Alrededor de él se nuclean un grupo de leales que podrían portar con hidalguía el título de la película como nombre propio, si no hubiéramos sentido ya, siguiendo las vivencias del protagonista, el goce innegable de la pura velocidad –de la experiencia pura- como instantáneo y progresivamente decepcionante, en tanto se extiende el transcurso biológico (quizás esté hablando de crecer, pero me resisto a usar el término como no sea entre paréntesis para evitar las connotaciones morales coercitivas con que se lo suele usufructuar y que brillan por su ausencia en el cine de Cronenberg, tipo atento a las tiranías de la materia y de la psique, antes que a las de la metafísica).
Resulta, además, que Fast Company no es otra cosa que una asociación con fines comerciales, una compañía, una corporación, uno de esos organismos monstruosos y letales de las películas del canadiense, cuya cara aquí es la de John Saxon, parecida a la de Michael Ironside en Scanners, en cualquier caso una máscara de funcionamientos que lo exceden pero no lo exculpan. Todo aquí es un poco menos abstracto que en la vertiente más claramente modernista de su cine, tanto que muchos de sus planos tienen ese aire de incrustación documental en medio de una ficción, lo que hace parecer a la película menos un Okm impecable recién salido de la cadena de montaje que uno de estos funny cars que filma, objetos grotescos de funcionalidad excluyente, instalaciones extravagantes que encuentran su fin –en tanto propósito efímero- en sí mismos.
El título de la película, entonces, está estrechamente relacionado al de fantasía, detrás del cual fluye el capital financiero espectral, pero se diferencia porque la compañía usa FatsCo en vez de Fast Company: una sigla, un logo ganchero, un eslogan publicitario, seña de identidad móvil que hoy patrocina a un equipo y mañana a otro, lo que genera el tránsito des los personajes desde la dependencia a la autonomía, desde la condición de asalariados a la de cuentapropistas.
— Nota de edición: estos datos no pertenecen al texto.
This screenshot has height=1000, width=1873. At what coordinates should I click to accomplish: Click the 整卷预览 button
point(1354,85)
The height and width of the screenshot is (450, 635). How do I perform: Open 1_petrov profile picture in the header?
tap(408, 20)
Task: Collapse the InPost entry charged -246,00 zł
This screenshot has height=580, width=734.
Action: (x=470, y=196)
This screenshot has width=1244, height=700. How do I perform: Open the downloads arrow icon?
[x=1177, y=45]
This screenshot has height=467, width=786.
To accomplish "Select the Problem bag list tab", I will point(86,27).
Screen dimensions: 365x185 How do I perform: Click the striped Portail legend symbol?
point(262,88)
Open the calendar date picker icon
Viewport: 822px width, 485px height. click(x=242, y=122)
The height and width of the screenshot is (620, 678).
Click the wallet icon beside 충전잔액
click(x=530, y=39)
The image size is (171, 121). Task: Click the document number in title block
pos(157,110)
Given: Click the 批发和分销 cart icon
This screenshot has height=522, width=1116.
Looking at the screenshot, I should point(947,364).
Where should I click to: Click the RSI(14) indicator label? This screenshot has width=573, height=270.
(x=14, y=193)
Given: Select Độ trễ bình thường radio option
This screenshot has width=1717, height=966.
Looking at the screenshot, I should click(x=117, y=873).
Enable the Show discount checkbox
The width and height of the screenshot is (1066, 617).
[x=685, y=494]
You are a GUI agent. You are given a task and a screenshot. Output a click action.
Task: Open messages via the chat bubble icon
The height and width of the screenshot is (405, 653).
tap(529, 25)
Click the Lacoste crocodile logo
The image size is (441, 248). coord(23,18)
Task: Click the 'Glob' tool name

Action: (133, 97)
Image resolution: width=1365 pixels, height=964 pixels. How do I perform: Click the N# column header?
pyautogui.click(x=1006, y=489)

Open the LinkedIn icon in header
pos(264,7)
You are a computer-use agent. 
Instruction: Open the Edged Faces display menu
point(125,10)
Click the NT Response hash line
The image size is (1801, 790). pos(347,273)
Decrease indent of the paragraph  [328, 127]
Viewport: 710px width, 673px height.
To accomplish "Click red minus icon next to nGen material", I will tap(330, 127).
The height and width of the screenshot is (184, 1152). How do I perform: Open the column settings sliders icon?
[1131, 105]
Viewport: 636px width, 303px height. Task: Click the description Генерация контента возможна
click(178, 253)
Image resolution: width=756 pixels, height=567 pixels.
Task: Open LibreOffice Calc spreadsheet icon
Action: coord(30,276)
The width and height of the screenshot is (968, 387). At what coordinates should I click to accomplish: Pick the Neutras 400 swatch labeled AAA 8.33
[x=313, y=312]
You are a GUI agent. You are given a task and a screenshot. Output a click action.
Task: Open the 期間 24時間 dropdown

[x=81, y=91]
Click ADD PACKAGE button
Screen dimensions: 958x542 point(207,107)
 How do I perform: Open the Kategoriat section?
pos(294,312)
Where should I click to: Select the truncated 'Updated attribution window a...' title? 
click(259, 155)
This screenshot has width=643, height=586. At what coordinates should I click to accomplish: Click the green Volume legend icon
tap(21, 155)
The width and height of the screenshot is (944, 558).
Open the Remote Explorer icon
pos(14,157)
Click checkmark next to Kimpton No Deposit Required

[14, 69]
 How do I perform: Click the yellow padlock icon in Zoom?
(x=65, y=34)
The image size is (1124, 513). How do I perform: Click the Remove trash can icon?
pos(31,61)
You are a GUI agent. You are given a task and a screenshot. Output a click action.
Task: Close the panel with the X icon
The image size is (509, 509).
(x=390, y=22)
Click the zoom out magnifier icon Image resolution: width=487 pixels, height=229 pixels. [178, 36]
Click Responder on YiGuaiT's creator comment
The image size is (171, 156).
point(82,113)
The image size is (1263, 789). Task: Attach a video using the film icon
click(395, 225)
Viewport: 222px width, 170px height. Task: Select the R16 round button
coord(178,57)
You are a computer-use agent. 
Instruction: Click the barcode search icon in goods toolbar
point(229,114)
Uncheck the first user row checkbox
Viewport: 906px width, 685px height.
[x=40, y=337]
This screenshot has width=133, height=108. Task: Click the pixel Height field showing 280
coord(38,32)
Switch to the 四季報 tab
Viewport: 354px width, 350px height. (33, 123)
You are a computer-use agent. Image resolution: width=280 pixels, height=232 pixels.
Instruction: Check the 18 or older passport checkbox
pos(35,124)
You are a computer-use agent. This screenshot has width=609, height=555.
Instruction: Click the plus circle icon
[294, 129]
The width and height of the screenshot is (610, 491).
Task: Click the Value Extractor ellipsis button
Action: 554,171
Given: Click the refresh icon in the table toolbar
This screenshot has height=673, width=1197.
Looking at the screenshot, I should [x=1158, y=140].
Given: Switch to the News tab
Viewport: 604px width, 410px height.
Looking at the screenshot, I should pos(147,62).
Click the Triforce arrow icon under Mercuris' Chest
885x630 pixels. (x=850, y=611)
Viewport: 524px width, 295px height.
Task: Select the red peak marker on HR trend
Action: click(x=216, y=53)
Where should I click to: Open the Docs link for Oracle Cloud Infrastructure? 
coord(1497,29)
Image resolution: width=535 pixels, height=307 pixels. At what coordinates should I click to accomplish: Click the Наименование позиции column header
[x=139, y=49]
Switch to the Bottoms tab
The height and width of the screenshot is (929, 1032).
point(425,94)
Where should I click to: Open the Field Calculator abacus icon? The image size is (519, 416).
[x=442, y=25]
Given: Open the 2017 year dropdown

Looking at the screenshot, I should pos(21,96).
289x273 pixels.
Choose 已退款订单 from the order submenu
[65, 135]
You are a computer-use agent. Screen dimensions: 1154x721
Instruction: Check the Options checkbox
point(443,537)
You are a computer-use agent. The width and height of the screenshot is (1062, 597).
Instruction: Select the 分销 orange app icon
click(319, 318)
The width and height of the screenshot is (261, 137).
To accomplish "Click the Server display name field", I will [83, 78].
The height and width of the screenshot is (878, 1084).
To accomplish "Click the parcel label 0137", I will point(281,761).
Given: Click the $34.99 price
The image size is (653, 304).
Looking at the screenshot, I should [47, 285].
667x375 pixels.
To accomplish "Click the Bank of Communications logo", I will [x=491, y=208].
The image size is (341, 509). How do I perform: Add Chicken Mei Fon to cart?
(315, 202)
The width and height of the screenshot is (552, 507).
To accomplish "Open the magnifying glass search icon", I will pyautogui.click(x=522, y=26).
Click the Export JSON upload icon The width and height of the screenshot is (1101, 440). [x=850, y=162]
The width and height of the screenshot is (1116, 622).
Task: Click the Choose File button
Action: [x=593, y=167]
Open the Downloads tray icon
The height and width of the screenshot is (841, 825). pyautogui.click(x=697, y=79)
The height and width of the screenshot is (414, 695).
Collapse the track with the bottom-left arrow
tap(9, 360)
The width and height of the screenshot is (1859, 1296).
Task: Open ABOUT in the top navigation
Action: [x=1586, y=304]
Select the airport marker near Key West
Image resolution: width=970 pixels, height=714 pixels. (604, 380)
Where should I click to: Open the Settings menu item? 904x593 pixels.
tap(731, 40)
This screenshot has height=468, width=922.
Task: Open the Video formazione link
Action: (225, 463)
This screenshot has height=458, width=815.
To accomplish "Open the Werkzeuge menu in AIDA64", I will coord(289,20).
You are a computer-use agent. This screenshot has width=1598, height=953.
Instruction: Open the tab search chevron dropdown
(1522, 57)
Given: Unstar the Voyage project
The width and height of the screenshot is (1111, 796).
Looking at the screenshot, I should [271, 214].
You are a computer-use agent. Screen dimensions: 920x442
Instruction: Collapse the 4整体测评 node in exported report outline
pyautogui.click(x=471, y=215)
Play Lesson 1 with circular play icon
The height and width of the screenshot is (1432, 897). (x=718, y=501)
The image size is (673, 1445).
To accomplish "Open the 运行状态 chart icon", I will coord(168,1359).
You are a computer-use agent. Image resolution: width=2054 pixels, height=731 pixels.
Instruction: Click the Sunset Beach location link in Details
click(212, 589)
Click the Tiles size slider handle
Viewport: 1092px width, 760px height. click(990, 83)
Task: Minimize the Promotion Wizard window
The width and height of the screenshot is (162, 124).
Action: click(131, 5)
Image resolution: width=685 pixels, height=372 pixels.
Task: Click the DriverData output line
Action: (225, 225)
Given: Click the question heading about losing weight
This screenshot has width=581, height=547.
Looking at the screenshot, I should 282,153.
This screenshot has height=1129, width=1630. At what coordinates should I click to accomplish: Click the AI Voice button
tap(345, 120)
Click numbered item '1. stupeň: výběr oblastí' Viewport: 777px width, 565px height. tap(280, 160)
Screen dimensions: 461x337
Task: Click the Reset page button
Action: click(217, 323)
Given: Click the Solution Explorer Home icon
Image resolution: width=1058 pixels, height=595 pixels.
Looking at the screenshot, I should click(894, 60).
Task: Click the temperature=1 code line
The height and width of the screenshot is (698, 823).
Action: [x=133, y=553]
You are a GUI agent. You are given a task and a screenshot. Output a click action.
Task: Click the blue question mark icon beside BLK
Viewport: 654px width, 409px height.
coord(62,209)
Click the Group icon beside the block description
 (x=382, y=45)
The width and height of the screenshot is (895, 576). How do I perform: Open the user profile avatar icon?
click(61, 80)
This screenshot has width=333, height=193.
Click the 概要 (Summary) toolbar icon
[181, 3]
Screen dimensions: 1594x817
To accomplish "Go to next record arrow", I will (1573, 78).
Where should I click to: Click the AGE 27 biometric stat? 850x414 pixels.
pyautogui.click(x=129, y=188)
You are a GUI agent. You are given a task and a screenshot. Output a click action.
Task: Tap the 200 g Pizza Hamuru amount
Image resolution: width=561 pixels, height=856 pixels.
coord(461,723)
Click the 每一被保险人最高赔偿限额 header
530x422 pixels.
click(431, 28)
Un cambio de escala que no obedece a ningún apriorismo ideológico, sino a la defraudación afectiva y económica como toma de conciencia, y la decisión de seguir siendo fieles a unos vínculos inmediatos con las personas y las cosas, unas relaciones que adolezcan de la menor cantidad de intermediarios. Cine independiente, claro, pero dentro de la industria, como el de Carpenter o el de Pialat, vale decir robusto y mal llevado, mucho antes del apoyo sistemático de fundaciones internacionales y del mercado establecido de los festivales, con los que no tiene nada que ver. Cine que no le lame el culo a nadie, cine de la transacción pura y dura, sin eufemismos. El más difícil de hacer.